How the asymmetric distribution of phospholipids in membrane leaflets arises is still unclear. As noted, in pure bilayers, phospholipids do not spontaneously migrate, or flip-flop, from one leaflet to the other. In part, the asymmetry in phospholipid distribution may reflect where these lipids are synthesized in the endoplasmic reticulum and Golgi. Sphingomyelin is synthesized on the luminal (exoplasmic) face of the Golgi, which becomes the exoplasmic face of the plasma membrane. In contrast, phosphoglycerides are synthesized on the cytosolic face of the ER membrane, which is topologically equivalent to the cytosolic face of the plasma membrane (see Figure 7-5). Clearly, however, this explanation does not account for the preferential location of phosphatidylcholine (a phosphoglyceride) in the exoplasmic leaflet. Movement of this phosphoglyceride, and perhaps others, from one leaflet to the other in some natural membranes is most likely catalyzed by ATP-powered transport proteins called flippases, which are discussed in Chapter 11.

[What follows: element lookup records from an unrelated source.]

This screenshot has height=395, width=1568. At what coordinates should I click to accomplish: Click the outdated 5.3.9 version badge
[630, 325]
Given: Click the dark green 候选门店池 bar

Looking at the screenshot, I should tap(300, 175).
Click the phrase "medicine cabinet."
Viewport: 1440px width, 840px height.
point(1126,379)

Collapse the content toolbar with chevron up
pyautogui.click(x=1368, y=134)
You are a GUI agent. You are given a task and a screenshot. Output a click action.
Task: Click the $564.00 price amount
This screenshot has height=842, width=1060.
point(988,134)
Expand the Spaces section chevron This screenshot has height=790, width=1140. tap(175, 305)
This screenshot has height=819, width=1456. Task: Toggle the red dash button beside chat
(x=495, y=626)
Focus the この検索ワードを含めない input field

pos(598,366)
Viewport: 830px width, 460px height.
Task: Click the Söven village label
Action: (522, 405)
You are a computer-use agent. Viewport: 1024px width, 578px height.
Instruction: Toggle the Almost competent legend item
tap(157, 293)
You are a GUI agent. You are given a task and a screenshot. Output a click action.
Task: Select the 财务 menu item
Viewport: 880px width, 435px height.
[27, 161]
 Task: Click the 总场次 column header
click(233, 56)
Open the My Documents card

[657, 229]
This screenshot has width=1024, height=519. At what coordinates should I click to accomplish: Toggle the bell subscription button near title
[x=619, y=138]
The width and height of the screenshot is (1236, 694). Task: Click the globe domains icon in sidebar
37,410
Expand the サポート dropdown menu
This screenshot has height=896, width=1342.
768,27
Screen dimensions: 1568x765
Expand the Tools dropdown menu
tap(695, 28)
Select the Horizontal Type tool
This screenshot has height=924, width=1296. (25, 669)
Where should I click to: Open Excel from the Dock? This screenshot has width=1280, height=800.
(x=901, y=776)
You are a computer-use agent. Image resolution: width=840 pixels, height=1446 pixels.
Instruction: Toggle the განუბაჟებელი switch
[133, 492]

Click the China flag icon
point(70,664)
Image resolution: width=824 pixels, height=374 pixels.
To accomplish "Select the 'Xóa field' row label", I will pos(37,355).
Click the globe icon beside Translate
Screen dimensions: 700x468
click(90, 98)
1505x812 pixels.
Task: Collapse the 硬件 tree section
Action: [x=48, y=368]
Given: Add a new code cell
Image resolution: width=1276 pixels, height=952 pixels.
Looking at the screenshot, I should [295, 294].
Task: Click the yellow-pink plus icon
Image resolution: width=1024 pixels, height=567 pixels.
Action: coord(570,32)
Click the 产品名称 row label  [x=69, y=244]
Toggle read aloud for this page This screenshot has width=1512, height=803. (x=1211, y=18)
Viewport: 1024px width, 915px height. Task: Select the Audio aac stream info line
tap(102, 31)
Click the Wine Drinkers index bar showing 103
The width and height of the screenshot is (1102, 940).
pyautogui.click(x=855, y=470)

The preferential location of lipids on one face of the bilayer is necessary for a variety of membrane-based functions. For example, the head groups of all phosphorylated forms of phosphatidylinositol (PI; see Figure 7-8), an important source of second messengers, face the cytosol. Stimulation of many cell-surface receptors by their corresponding ligands results in activation of the cytosolic enzyme phospholipase C, which can then hydrolyze the bond within PI connecting the phosphoinositols to the diacylglycerol. As we will see in Chapter 15, both water-soluble phosphoinositols and membrane-embedded diacylglycerol participate in intracellular signaling pathways that affect many aspects of cellular metabolism. Phosphatidylserine too is normally most abundant in the cytosolic leaflet of the plasma membrane. In the initial stages of platelet stimulation by serum, phosphatidylserine is briefly translocated to the exoplasmic face, presumably by a flippase enzyme, where it activates enzymes participating in blood clotting. When cells die, lipid asymmetry is no longer maintained, and phosphatidylserine, normally enriched in the cytosolic leaflet, is increasingly found in the exoplasmic one. This increased exposure is detected experimentally by use of a labeled version of annexin V, a protein that specifically binds to phosphatidylserine, to measure the onset of programmed cell death (apoptosis). The increased exposure of phosphatidylserine on dying or dead cells is recognized by phagocytic cells, which initiate engulfment of such apoptotic bodies and thus ensure timely and safe disposal of cell remnants.